Akademicy z Kutna przegrali bardzo ważny pojedynek w Stargardzie Szczecińskim. Środowe spotkanie na ławce rezerwowych rozpoczął najlepszy strzelec drużyny. Nie przeszkodziło mu to jednak w zdobyciu dwudziestu punktów.

Patryk Neumann
Patryk Neumann

Aleks Perka na parkiecie pojawił się po sześciu minutach, lecz grał na tyle dobrze, że do końca meczu nie miał chwili odpoczynku, poza regulaminowymi przerwami. - Rozmawiałem o tym z trenerem. To była akurat nasza taktyka. Lepiej mi się gra, gdy wychodzę poza pierwszą piątką i oby tak dalej - wyjaśnił koszykarz w rozmowie ze Sportowefakty.pl.

AZS WSGK Polfarmex Kutno w drugiej kwarcie przegrywał 13:38. Zdołał jednak doprowadzić do remisu, lecz w końcówce rywal okazał się lepszy. - W pierwszej kwarcie wyszliśmy nieskoncentrowani. Tak samo w drugiej. Spójnia zaczęła mocno. Rzuciła dużo punktów w pierwszej połowie. W szatni obgadaliśmy, że w trzeciej kwarcie nie możemy odpuszczać niczego i musimy wrócić do gry. Odrobiliśmy do pięciu punktów i walczyliśmy, ale okazało się, że w końcówce byli mocniejsi - analizował Perka.

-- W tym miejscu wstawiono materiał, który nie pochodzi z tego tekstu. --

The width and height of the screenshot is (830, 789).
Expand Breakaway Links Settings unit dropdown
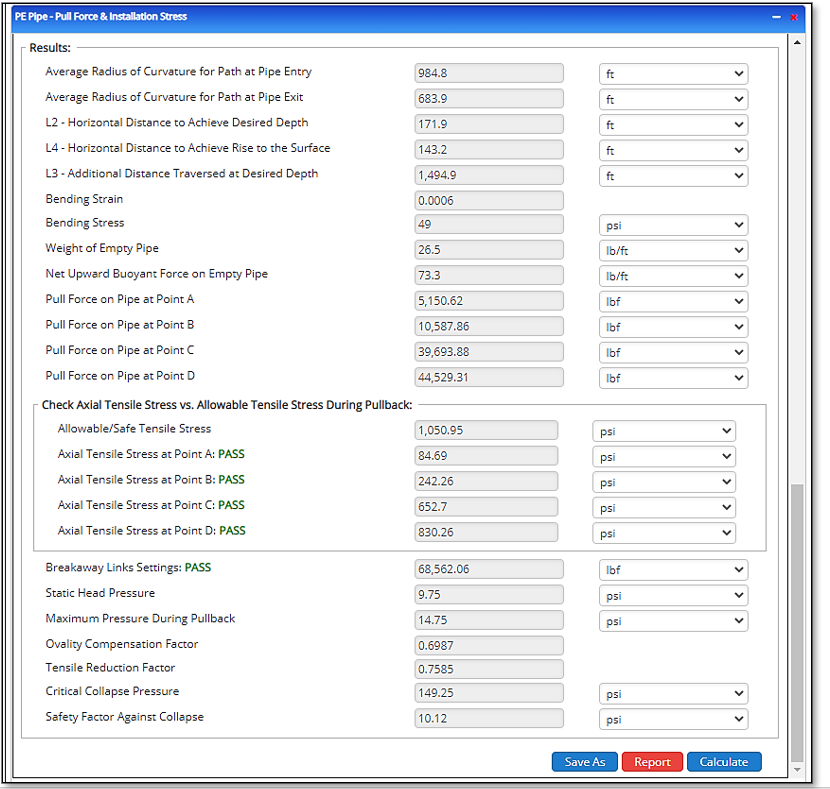673,570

Środowa porażka mogła pogrzebać szanse akademików na udział w play-off. Prezent sprawiło im jednak Sportino Inowrocław, które pokonało Polonię Przemyśl, o czym kilkadziesiąt sekund po zakończeniu meczu wiedział już nasz rozmówca. - Losy tak się poukładały, że mamy jeszcze szansę na ósemkę. Przed nami mecz o wszystko. Będzie naprawdę ciężko, ale grają u nas, gdzie niełatwo wygrać - stwierdził skrzydłowy beniaminka. W niedzielę do Kutna zawita Sokół Łańcut.